OJK Wajibkan Peserta Asuransi Kesehatan Bayar 10 Persen Klaim
Otoritas Jasa Keuangan (OJK) resmi menerbitkan kebijakan baru terkait layanan asuransi kesehatan komersial di Indonesia. Dalam aturan yang mulai berlaku tahun ini, peserta asuransi wajib menanggung 10 persen dari total biaya klaim yang diajukan, sementara sisanya tetap ditanggung oleh perusahaan asuransi.
Kebijakan ini sontak menjadi perbincangan hangat di tengah masyarakat, mengingat selama ini banyak produk asuransi yang menjanjikan pertanggungan klaim hingga 100 persen.

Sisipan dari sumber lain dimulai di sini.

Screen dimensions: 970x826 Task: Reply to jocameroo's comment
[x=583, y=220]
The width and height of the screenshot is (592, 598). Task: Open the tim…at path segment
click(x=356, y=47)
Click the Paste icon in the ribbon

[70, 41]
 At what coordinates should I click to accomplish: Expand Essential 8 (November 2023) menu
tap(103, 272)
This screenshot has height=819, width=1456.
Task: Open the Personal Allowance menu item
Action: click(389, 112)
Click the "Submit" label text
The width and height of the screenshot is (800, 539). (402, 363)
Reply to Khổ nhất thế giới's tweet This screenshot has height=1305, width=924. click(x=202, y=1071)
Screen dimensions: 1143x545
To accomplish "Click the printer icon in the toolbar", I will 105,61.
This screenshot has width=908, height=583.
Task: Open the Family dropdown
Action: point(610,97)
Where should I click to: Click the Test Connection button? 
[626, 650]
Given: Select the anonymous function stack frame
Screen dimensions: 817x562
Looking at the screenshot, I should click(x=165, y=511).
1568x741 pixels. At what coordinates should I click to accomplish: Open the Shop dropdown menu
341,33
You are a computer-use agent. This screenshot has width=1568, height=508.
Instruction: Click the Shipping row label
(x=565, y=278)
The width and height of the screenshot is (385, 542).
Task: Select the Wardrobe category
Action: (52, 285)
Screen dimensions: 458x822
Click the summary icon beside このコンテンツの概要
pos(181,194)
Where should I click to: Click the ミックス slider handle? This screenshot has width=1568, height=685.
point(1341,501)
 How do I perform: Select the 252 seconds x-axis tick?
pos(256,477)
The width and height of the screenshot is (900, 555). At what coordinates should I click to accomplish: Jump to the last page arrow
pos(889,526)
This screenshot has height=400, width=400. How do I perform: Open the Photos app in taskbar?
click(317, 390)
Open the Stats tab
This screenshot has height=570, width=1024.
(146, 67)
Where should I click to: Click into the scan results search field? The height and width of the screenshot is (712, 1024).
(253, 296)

Tujuan Kebijakan: Edukasi Risiko dan Pengendalian Klaim
Menurut OJK, penerapan skema co-sharing ini bertujuan untuk menumbuhkan kesadaran peserta asuransi terhadap risiko finansial yang mereka tanggung. Dengan membayar sebagian biaya klaim, peserta diharapkan lebih bijak dalam menggunakan layanan kesehatan dan tidak melakukan klaim berlebihan yang dapat membebani sistem asuransi.
“Skema ini bukan untuk memberatkan, tapi untuk menjaga keberlanjutan dan kesehatan keuangan industri asuransi. Harus ada rasa tanggung jawab bersama antara peserta dan penyedia,” ujar Deputi Komisioner Pengawas IKNB OJK, dalam konferensi pers di Jakarta.
OJK juga menilai bahwa skema ini sudah lazim diterapkan di berbagai negara sebagai bentuk kontrol biaya dan upaya menekan klaim yang tidak perlu atau berlebihan.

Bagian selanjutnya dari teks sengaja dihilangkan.